Gianluca Turcatel, PhD, and David Warburton, MD, of the Keck School of Medicine have joined fellow researchers at USC to develop a new tool to peer more deeply and clearly into living things, a visual advantage that saves time and helps advance medical cures.

It’s the sort of foundational science that can be used to develop better diagnostics and treatments, including detecting lung cancer or damage from pollutants. The technology is versatile enough to potentially be used for a smartphone app for use in remote medicine, food safety or counterfeit currency detection, said Francesco Cutrale, lead author of the study and research assistant professor of biomedical engineering at the USC Viterbi School of Engineering.

These scientists and more, affiliated with the USC Michelson Center for Convergent Bioscience, have been working on the technology for the past few years. Their findings have just been published in Nature Communications.

The technique focuses on the building blocks of biology. When biologists look deeply into a living thing, it’s not always clear what’s going on. Cells and proteins are deeply intertwined across tissues, leaving lots of questions about the interactions between components. The first step to curing disease is seeing the problem clearly, and that’s not always easy.

 

How the new imaging technology works

Researchers have been relying on a technique called fluorescence hyperspectral imaging (fHSI). It’s a method that can differentiate colors across a spectrum, tag molecules so they can be followed, and produce vividly colored images of an organism’s insides.

But the advantages that fHSI offers come with limitations. It doesn’t necessarily reveal the full-color spectrum. It requires lots of data, due to the complexity of biological systems, so it takes a long time to gather and process the images. Many time-consuming calculations are also involved, which is a big drawback because experiments work better when they can be done in real time.

To solve those problems, the USC researchers developed a new method called spectrally encoded enhanced representations (SEER). It provides greater clarity and works up to 67 times faster and at 2.7 times greater definition than present techniques.

It relies on mathematical computations to parse the data faster. It can process vibrant fluorescent tags across the full spectrum of colors for more detail. And it uses much less computer memory storage, even more important with the explosion of big data research behind modern convergent bioscience research. According to the study, SEER is a “fast, intuitive and mathematical way” to interpret images as they are collected and processed.

 

From detecting lung cancer to a potential smartphone app

SEER’s first application will be in the medical and research field.

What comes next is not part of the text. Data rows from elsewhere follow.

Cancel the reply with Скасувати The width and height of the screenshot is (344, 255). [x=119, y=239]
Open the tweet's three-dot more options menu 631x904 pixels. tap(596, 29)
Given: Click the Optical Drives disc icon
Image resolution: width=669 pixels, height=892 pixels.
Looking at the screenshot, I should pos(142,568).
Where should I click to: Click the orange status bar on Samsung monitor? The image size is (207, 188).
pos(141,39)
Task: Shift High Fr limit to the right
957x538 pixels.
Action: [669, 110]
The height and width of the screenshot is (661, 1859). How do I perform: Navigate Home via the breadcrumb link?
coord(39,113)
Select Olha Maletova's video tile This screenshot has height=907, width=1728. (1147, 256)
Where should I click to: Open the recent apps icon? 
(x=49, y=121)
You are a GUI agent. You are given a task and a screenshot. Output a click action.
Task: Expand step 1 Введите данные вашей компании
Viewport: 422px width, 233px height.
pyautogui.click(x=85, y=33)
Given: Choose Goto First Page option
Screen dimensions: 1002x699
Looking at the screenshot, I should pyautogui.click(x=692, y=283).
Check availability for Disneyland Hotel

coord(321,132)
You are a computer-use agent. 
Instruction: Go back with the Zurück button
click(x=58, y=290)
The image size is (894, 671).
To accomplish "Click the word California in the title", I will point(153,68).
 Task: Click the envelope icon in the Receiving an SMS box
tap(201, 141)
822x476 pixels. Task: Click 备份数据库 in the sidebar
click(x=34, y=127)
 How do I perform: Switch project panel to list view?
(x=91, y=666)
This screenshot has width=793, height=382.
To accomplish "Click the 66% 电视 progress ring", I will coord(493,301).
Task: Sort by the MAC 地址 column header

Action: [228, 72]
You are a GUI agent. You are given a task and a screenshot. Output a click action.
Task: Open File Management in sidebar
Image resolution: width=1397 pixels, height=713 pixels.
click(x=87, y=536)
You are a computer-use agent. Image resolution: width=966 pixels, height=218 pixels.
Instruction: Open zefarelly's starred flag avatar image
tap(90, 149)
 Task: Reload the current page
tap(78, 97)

The versatile algorithm, first authored by Wen Shi and Daniel Koo at the Translational Imaging Center of USC, will be used for detecting early stages of lung disease and potential damage from pollutants in patients in a collaboration with doctors at Children’s Hospital Los Angeles.

Improvements in imaging technologies can also reach the consumer level, so it’s likely that technologies such as fHSI and SEER could be installed on smartphones to provide powerful visualization tools.

The Michelson Center brought together the diverse research team responsible for this development thanks to a generous $50 million gift from orthopedic spinal surgeon, inventor and philanthropist Gary K. Michelson and his wife, Alya Michelson.

— Gary Polakovic

The study authors include Cutrale and Wen Shi, Daniel Koo, Masahiro Kitano, Hsiao Chiang, Le Trinh, Cosimo Arnesano and Scott Fraser of USC; Gianluca Turcatel and David Warburton of the Keck School and the Saban Research Institute of Children’s Hospital Los Angeles; and Benjamin Steventon of the University of Cambridge.

The study was supported by a Department of Defense grant (PR150666) and USC.